• _Data records_
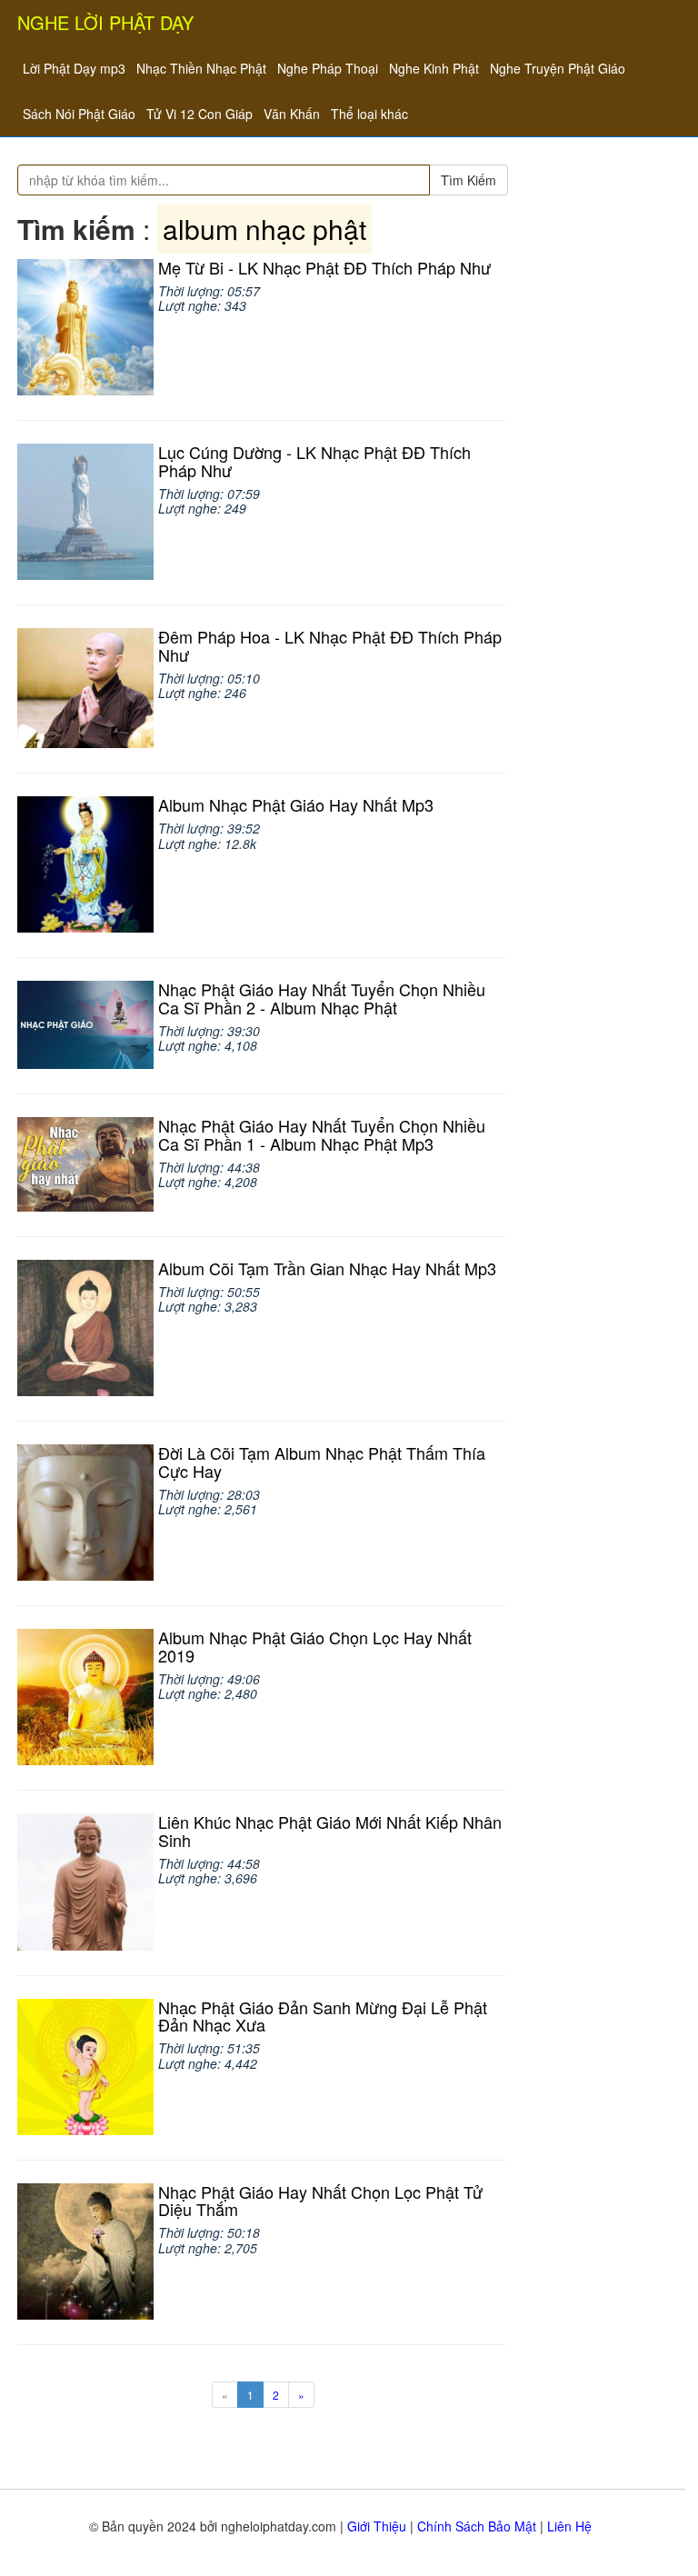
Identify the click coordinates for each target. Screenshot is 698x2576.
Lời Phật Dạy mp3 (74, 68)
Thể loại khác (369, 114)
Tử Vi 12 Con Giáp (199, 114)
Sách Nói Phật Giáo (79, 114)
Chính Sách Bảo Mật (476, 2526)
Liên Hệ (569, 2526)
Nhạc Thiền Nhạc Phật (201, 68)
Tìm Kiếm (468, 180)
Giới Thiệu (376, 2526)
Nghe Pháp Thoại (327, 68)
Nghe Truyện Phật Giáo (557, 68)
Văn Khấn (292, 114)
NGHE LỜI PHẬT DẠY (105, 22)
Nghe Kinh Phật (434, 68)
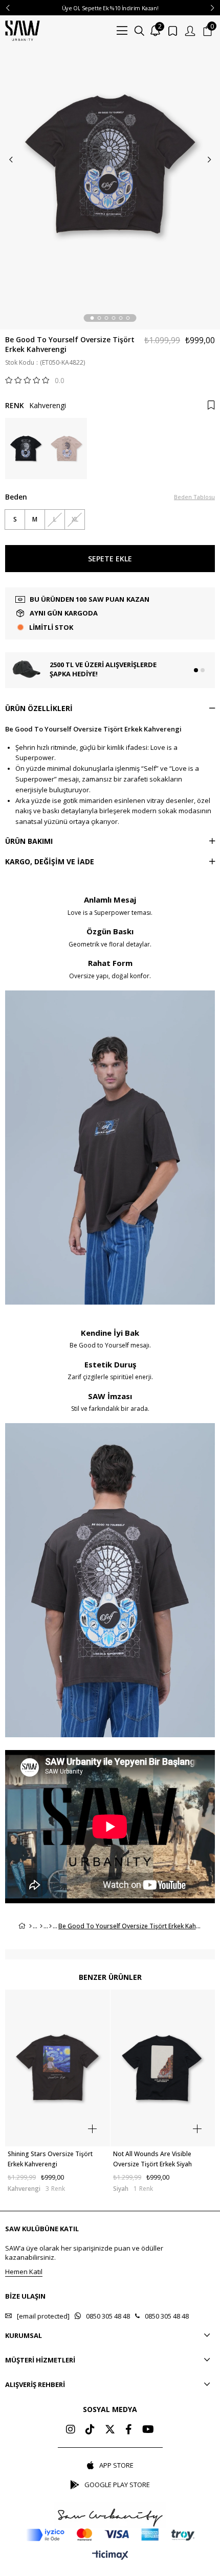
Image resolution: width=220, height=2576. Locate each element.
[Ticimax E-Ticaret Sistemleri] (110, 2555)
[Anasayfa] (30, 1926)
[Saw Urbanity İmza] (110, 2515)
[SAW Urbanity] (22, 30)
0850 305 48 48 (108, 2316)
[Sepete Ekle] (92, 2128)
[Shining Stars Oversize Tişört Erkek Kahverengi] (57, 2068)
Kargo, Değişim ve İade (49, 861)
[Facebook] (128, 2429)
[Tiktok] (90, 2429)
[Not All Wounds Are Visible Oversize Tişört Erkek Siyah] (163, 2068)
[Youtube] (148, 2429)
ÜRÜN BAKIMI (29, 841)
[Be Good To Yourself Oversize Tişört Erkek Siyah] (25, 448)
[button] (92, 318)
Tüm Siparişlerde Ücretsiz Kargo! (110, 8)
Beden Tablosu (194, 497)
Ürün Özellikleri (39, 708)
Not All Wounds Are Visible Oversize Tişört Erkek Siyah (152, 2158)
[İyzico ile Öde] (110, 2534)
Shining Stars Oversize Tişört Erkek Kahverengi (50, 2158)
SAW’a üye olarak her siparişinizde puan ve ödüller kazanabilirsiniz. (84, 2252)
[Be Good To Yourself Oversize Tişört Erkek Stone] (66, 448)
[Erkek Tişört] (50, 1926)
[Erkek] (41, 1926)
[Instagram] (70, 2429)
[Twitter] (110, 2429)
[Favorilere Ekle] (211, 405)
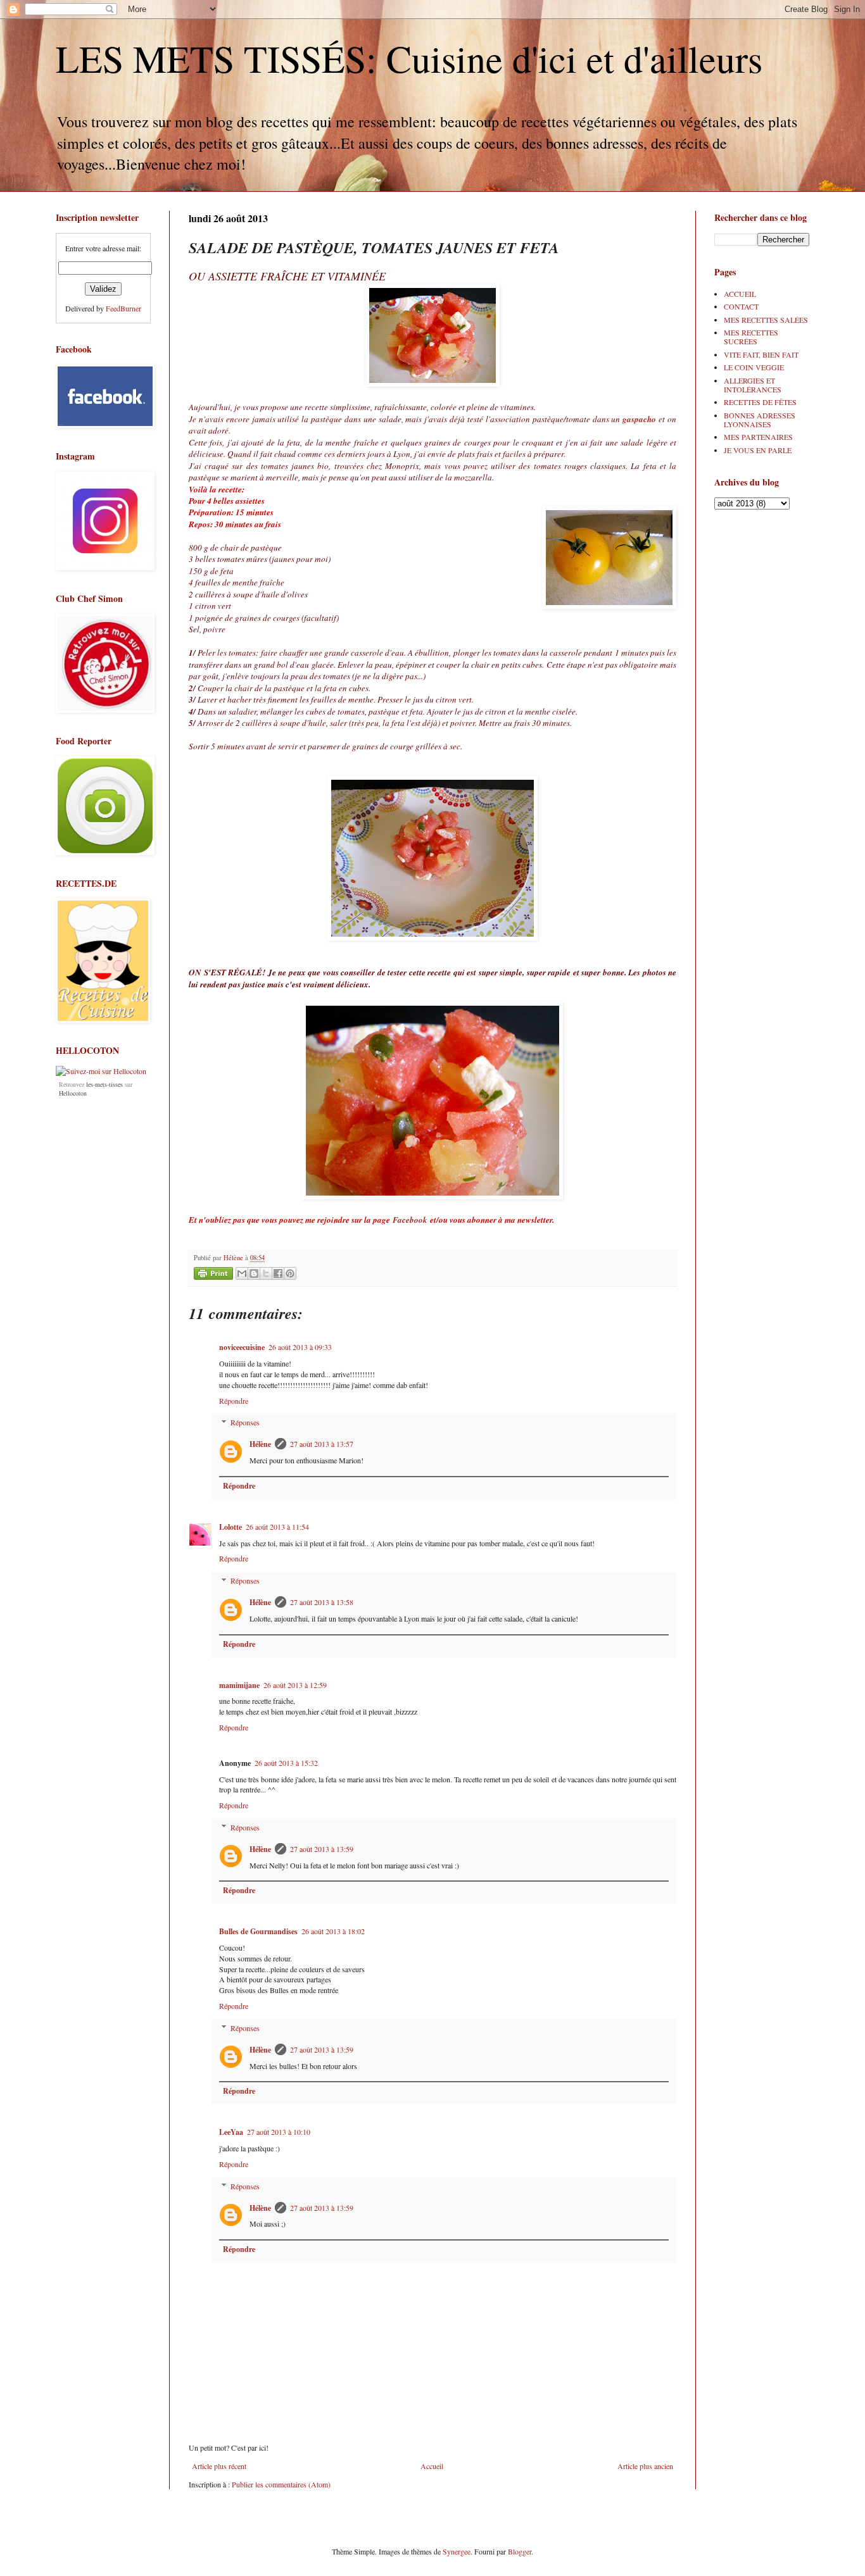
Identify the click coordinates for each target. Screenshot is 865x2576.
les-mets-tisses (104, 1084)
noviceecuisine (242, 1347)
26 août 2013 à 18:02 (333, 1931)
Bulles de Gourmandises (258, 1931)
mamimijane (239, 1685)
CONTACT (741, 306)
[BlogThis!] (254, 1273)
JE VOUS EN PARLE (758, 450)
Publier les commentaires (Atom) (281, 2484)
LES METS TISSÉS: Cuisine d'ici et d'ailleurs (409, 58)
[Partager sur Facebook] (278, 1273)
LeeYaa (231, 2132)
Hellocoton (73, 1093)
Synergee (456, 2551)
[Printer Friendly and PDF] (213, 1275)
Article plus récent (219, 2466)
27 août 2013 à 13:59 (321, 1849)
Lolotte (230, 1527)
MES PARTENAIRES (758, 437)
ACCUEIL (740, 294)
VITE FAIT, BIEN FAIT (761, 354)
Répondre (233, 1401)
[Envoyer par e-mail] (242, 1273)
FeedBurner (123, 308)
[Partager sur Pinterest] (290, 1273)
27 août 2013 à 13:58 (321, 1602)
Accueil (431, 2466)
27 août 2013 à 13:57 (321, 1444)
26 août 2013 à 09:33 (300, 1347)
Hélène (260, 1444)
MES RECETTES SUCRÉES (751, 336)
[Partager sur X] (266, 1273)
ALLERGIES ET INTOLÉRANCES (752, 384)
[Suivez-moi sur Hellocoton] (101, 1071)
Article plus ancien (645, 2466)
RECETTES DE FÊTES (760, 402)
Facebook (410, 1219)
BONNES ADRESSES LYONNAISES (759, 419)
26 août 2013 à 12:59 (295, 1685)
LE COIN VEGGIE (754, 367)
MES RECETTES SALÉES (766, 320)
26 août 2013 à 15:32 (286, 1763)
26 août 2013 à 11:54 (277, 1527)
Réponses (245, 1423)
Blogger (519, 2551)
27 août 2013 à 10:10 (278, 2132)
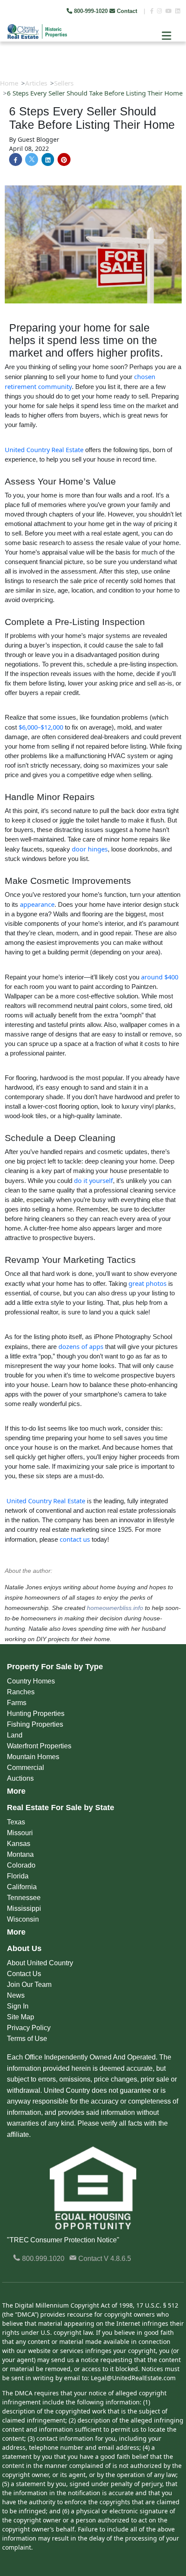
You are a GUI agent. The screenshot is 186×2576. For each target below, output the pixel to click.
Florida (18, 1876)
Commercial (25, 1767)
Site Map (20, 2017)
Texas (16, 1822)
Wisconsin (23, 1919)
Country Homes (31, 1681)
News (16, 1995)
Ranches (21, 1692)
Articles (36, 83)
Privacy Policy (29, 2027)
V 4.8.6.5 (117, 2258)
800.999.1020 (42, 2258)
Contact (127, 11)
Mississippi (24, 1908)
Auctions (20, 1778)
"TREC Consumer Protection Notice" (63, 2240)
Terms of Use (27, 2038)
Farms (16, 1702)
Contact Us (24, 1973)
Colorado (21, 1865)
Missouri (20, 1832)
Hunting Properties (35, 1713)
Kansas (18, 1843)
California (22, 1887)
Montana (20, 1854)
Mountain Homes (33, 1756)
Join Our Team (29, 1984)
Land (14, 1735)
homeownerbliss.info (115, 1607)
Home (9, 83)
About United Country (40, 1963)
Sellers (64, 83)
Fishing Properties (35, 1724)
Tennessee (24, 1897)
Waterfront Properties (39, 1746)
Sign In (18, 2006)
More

• _Task item_
The answer is the lines above between the line holding "Image resolution: width=220, height=2576." and the line holding "Shining Stars Oversize Tişört Erkek Kahverengi (50, 2158)", inclusive, each written out exactly, and no others.

• _Reply_
Image resolution: width=220, height=2576. Locate each element.
[Ticimax E-Ticaret Sistemleri] (110, 2555)
[Anasayfa] (30, 1926)
[Saw Urbanity İmza] (110, 2515)
[SAW Urbanity] (22, 30)
0850 305 48 48 (108, 2316)
[Sepete Ekle] (92, 2128)
[Shining Stars Oversize Tişört Erkek Kahverengi] (57, 2068)
Kargo, Değişim ve İade (49, 861)
[Facebook] (128, 2429)
[Tiktok] (90, 2429)
[Not All Wounds Are Visible Oversize Tişört Erkek Siyah] (163, 2068)
[Youtube] (148, 2429)
ÜRÜN BAKIMI (29, 841)
[Be Good To Yourself Oversize Tişört Erkek Siyah] (25, 448)
[button] (92, 318)
Tüm Siparişlerde Ücretsiz Kargo! (110, 8)
Beden Tablosu (194, 497)
Ürün Özellikleri (39, 708)
Not All Wounds Are Visible Oversize Tişört Erkek Siyah (152, 2158)
[İyzico ile Öde] (110, 2534)
Shining Stars Oversize Tişört Erkek Kahverengi (50, 2158)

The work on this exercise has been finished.